# WORK ORDER:
Copy exactly, no pictures: every line from the one that contains "This screenshot has height=820, width=1217." through the end of the entries below.

# Screenshot grounding data:

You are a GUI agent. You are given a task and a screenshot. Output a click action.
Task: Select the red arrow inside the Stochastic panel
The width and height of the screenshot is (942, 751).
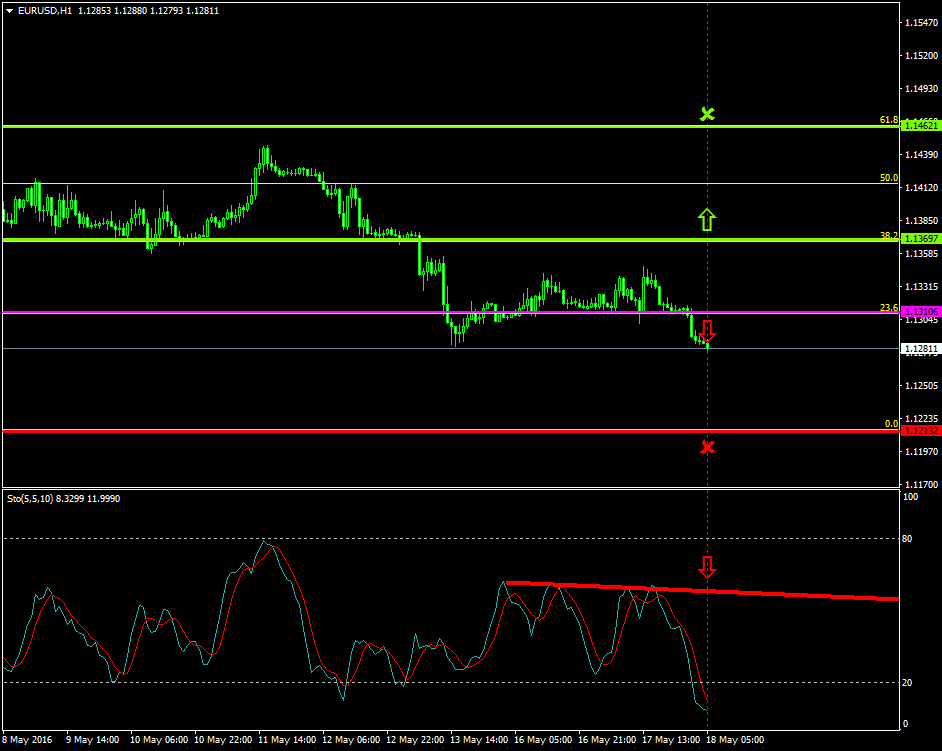coord(710,568)
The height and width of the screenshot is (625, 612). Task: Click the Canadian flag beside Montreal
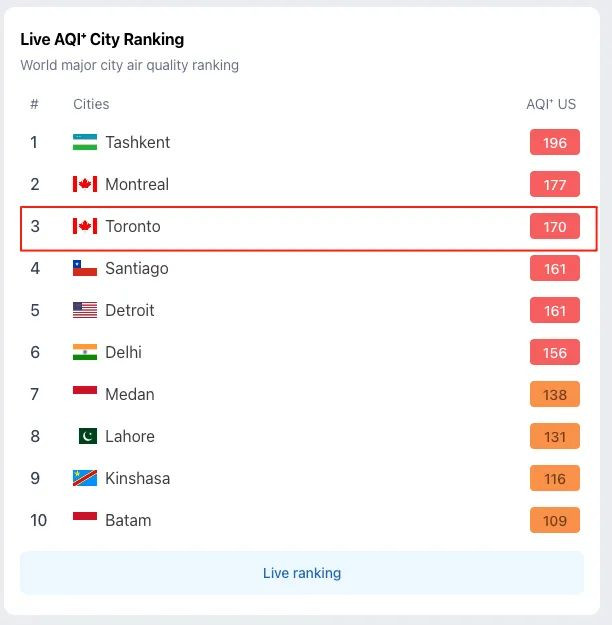click(85, 184)
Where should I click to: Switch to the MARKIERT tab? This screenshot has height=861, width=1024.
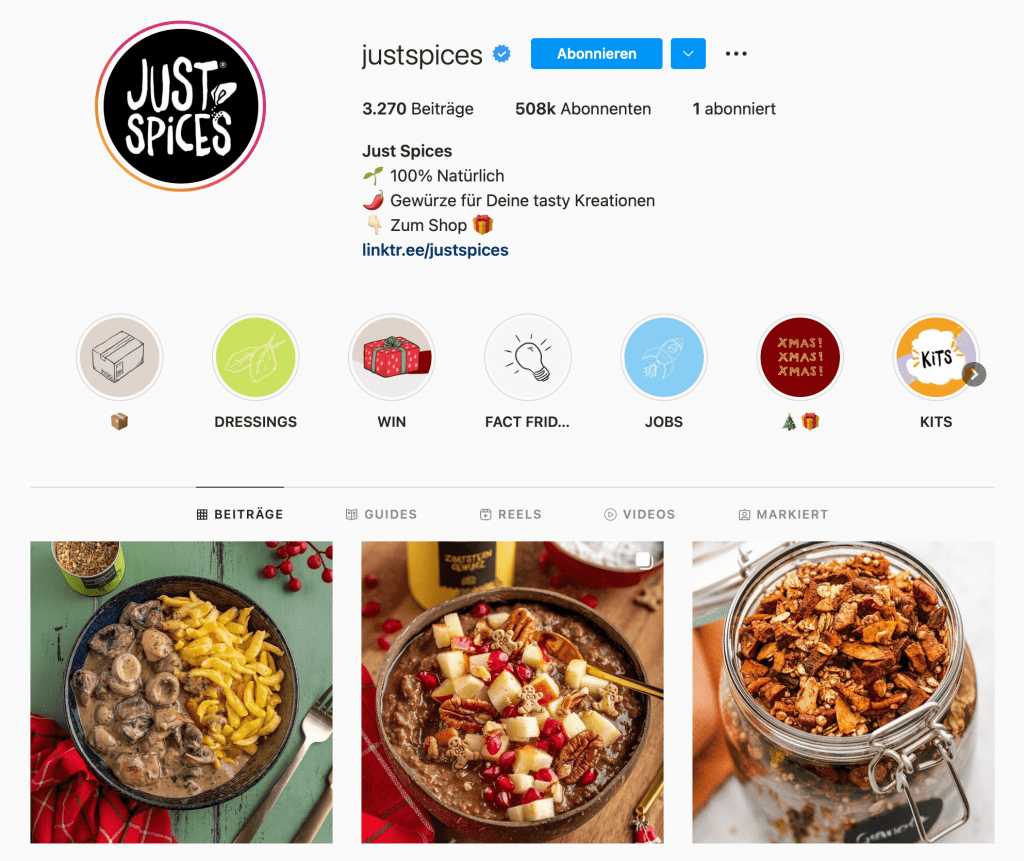coord(783,514)
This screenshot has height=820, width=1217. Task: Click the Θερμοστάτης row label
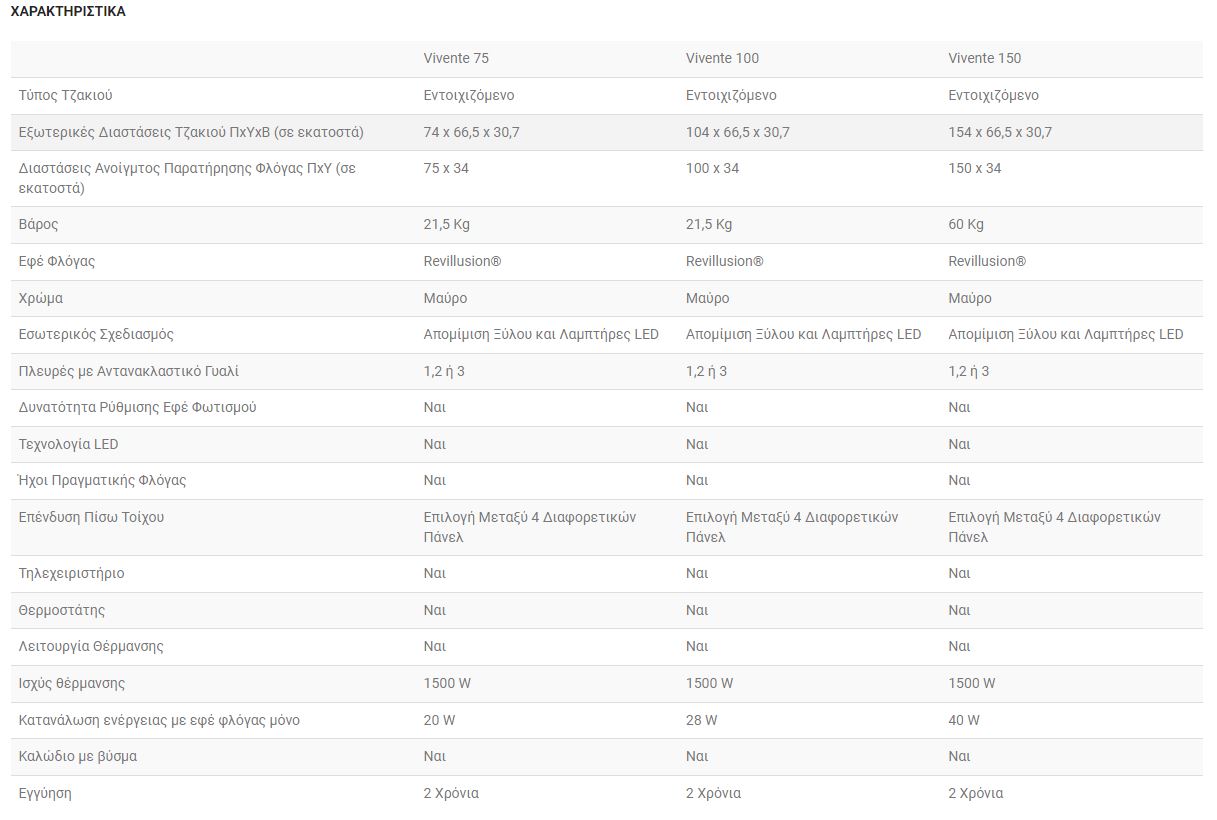62,610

# REPLY TO THE EXERCISE:
This screenshot has height=820, width=1217. Task: Click the Θερμοστάτης row label
62,610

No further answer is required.